Sohrab:So, if I'm not mistaken, Kevin was employee number five at Cruise Automation and by the time that I joined the company I was employee number 10. And for two and a half years that I worked at Cruise this is before acquisition by GM and also I continued working after acquisition by GM. I worked very closely with Kevin. Post my time at Cruise I left to start my previous company, SpaceRyde, which was a very different journey and very different business of building space launch technologies. But, as I was saying, both Kevin and I come from hardware background and have had our fair share of dealing with the frustrations of designing, testing and deploying hardware. And the main goal that Hestus has is to make it easier for hardware developers, in particular mechanical engineers, systems engineers, test engineers that have to deal with designing, testing and deploying hardware.
Roopinder:Got it. So what your startup is doing now is trying to help engineers make it easier for them to do design work. Correct, okay, so let me back up for our readers' sake, because I know this from talking to you before. But your company is actually making it easier for solid modeling. You can actually sketch easier. There's more involvement with AI into inferring what you're trying to make with sketches. So it puts in things like symmetries, one-axis or two-axis symmetry, you call it mirroring. It helps you with that.

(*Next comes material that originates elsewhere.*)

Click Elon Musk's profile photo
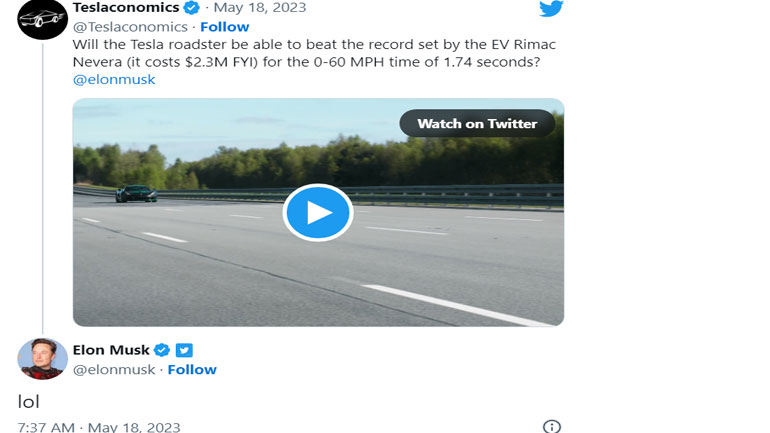The height and width of the screenshot is (433, 770). click(x=42, y=359)
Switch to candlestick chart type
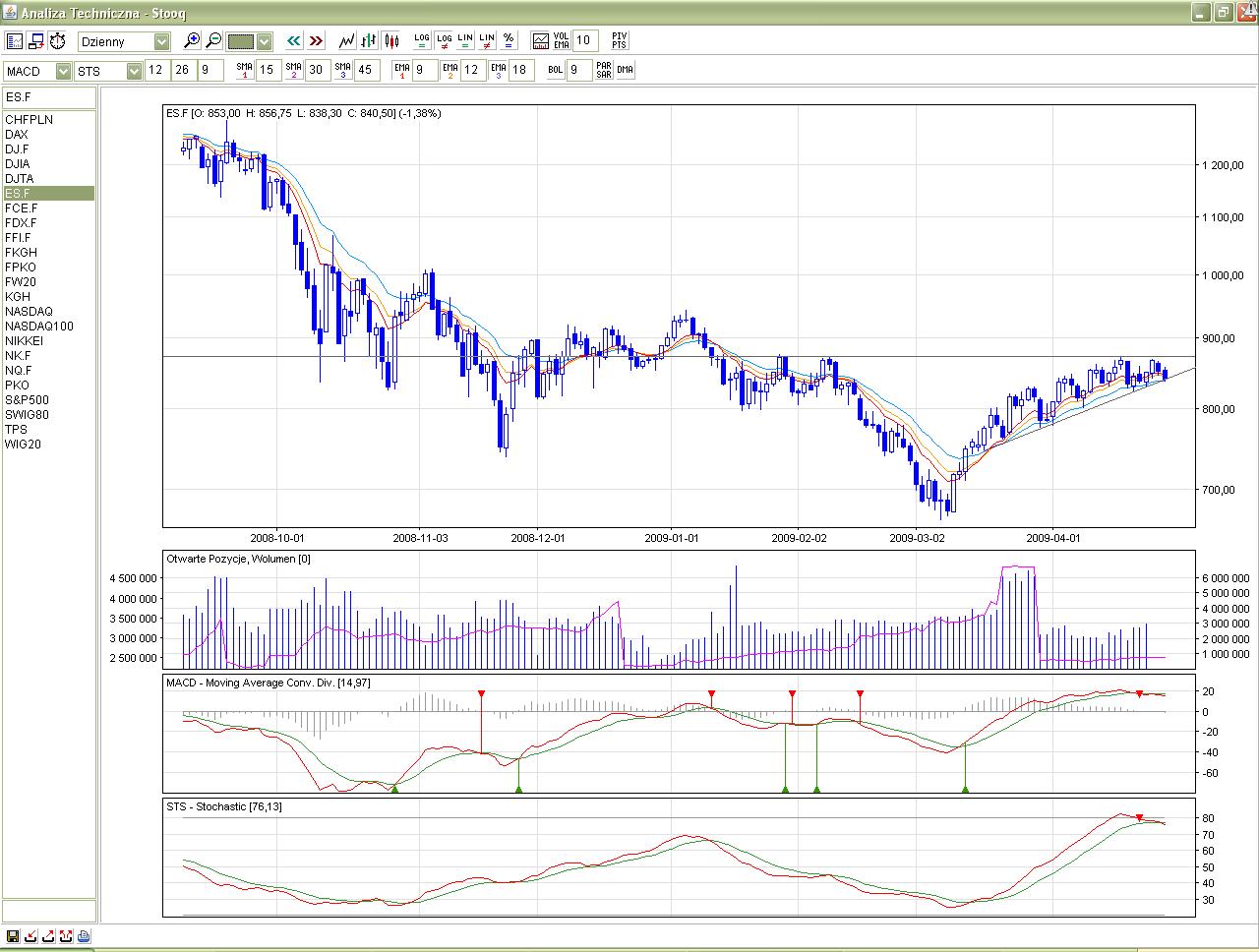 coord(391,41)
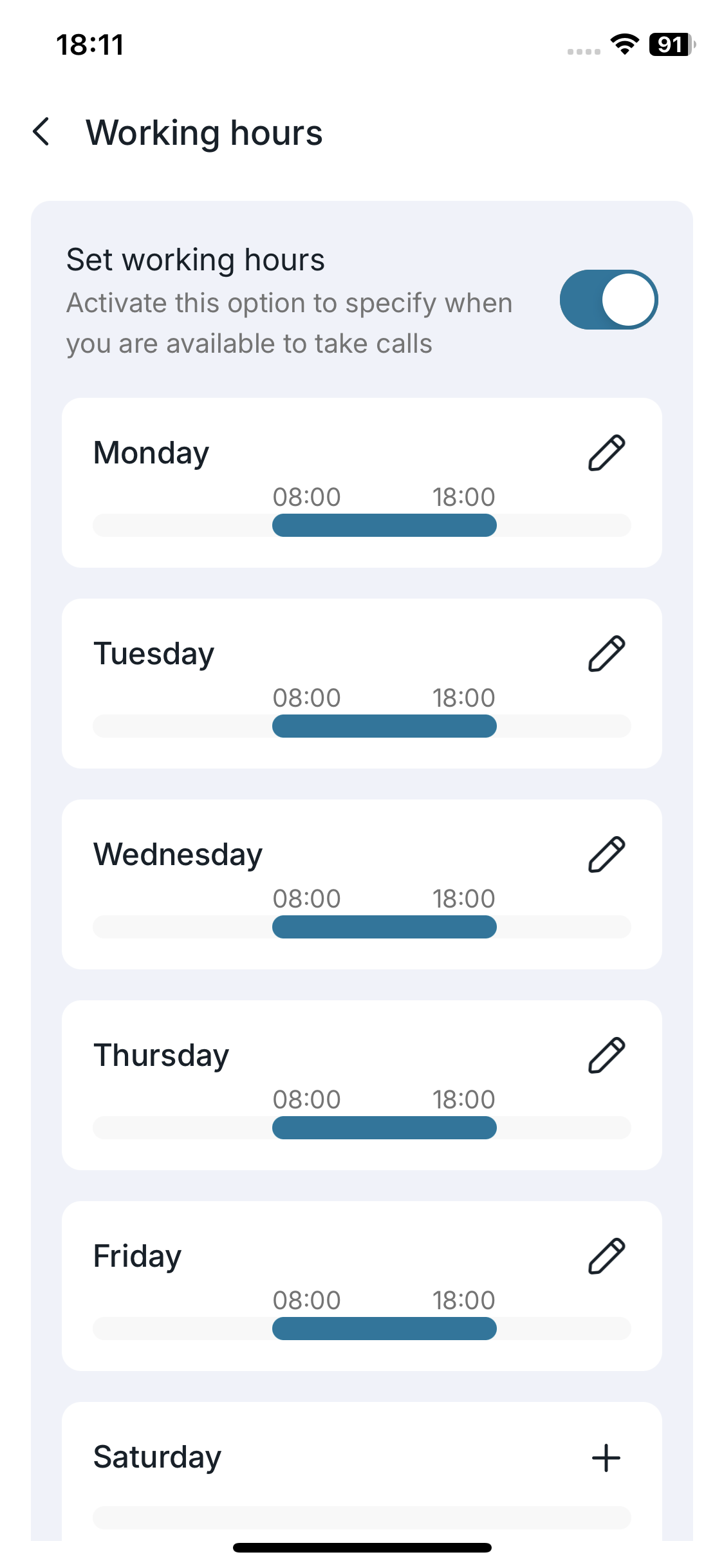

Roopinder:Ordinarily, sketching does not do that much in ferring so you've made sketching smarter, correct.
Sohrab:So it is correct that where we have started is to make sketching smarter and to be able to count engineers that part of the design, which is basically the first step or the basic step that engineers go through. But the ultimate journey, or the ultimate vision that we had in mind and we are still working toward that is how to make a product that streamlines the process of mechanical design and hardware design. Helped us understand this pain point more than anything. Was the need for designing test hardware, peripheral hardware. So every time when you design a hardware, one thing that you always have to do is to test it, and often times to test the hardware you need to go and build yet another hardware, and that task by itself almost always takes equal amount of time. The testing aspect of the design takes equal amount of time than the design itself, and oftentimes you are in such a rush to get the design of test equipment done, to get to testing, to figure out what are the issues that you need for them to go back to the drawing board to fix your initial design. So that puts a lot of pressure on systems engineers, test engineers. It always shows up as a disruptive in terms of scheduling for mechanical engineers, and we thought that, okay, if we automate this whole process, significant burden and load is lifted from the fate of these three groups of people mechanical engineers, test engineers and systems engineers so they can focus on the creative aspect of the design.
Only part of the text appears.